Kazuya Okamura (Kyoto University)

The Quantum Relative Entropy and Statistical Inference

 　−Hypothesis Testing and Model Selection−

 

Abstract:  We will reveal that the quantum relative entropy has the same probabilistic and statistical meaning as the relative entropy in classical probability has, which could not be done by past studies. Hypothesis testing and model selection will be discussed here.

 

 

 

Hayato Saigo（Nagahama Institute of Bio-science and Technology）

Arcsine law and ``Quantum-Classical correspondence''

 

Abstract:  Arcsin law is a well-known probability distribution in classical probability. Muraki discovered that it appears in a ``central limit theorem'' in non-commutative probability: We will review (and speculate) some aspects of  ``quantum-classical correspondence '' , focusing on Arcsin law  and the notion of ``independence'' in noncommutative probability.

 

 

 

 

Jiun-Chau Wang (University of Saskatchewan)

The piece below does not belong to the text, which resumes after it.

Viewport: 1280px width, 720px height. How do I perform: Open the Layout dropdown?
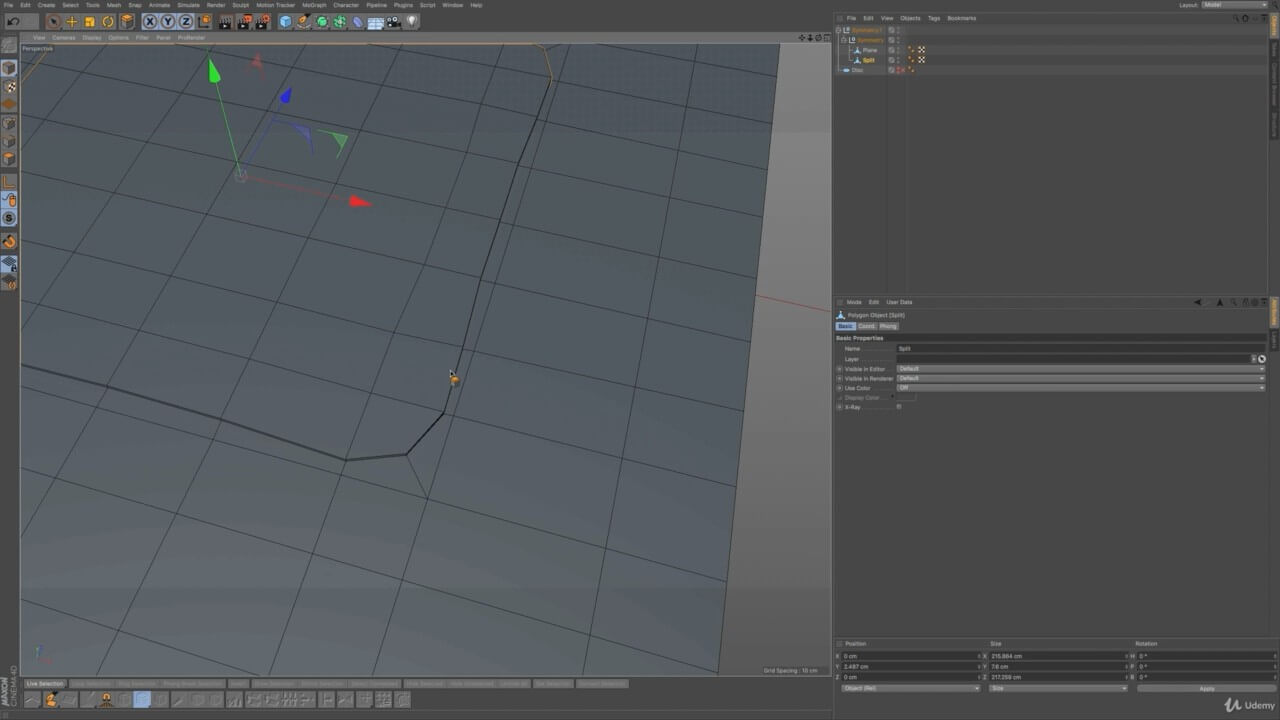tap(1234, 5)
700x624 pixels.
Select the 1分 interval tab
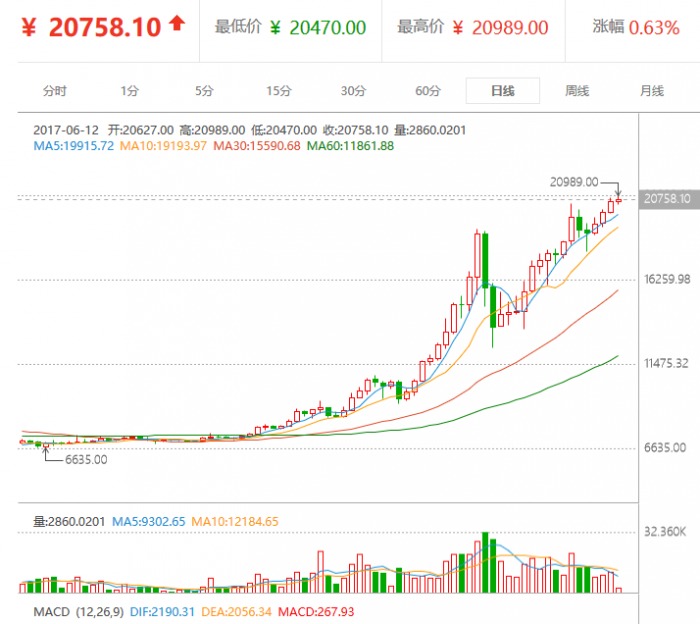point(130,91)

Strict Limit Types for Monotone Convolution

 

Abstract: We will discuss the recent progress in limit theorems for monotone convolution, including the Levy type characterization for strictly stable laws, the law of large numbers, and the central limit theorem. These results are obtained by complex analytic methods without reference to the combinatorics of monotone convolution.

 

 

Kenjiro Yanagi, Satoshi Kajiwara（Yamaguchi University）

　　　    Generalized uncertainty relation associated with a monotone or anti-monotone

pair skew information

 

Abstract: We give a trace inequality related to the uncertainty relation based on the monotone or anti-monotone pair skew information which is one of generalizations of result given by Ko-Yoo(JMAA, 2011). And it includes the result for generalized Wigner-Yanase-Dyson skew information as a particular case given by Yanagi (LAA, 2010).

 

 

Hiroaki Yoshida  (Ochanomizu University)

An integral representation of the relative free entropy

 

Abstract: Using the logarithmic energy with the potential function, the free analogue of the relative entropy between two compactly supported probability measures on the real line was introduced by Biane and Speicher. In this talk, we shall give an integral representation of the free relative entropy associated with semicircular gradients.

 

 

Kei Zembayashi (Koen Girls' School）

Converegence theorems for equilibrium problems in Banach spaces

 

Abstract: Numerous problems in physics, optimization, and economics reduce to find a solution of the equilibrium problem. We will discuss the convergence theorems for solving the equilibrium problem in Banach spaces.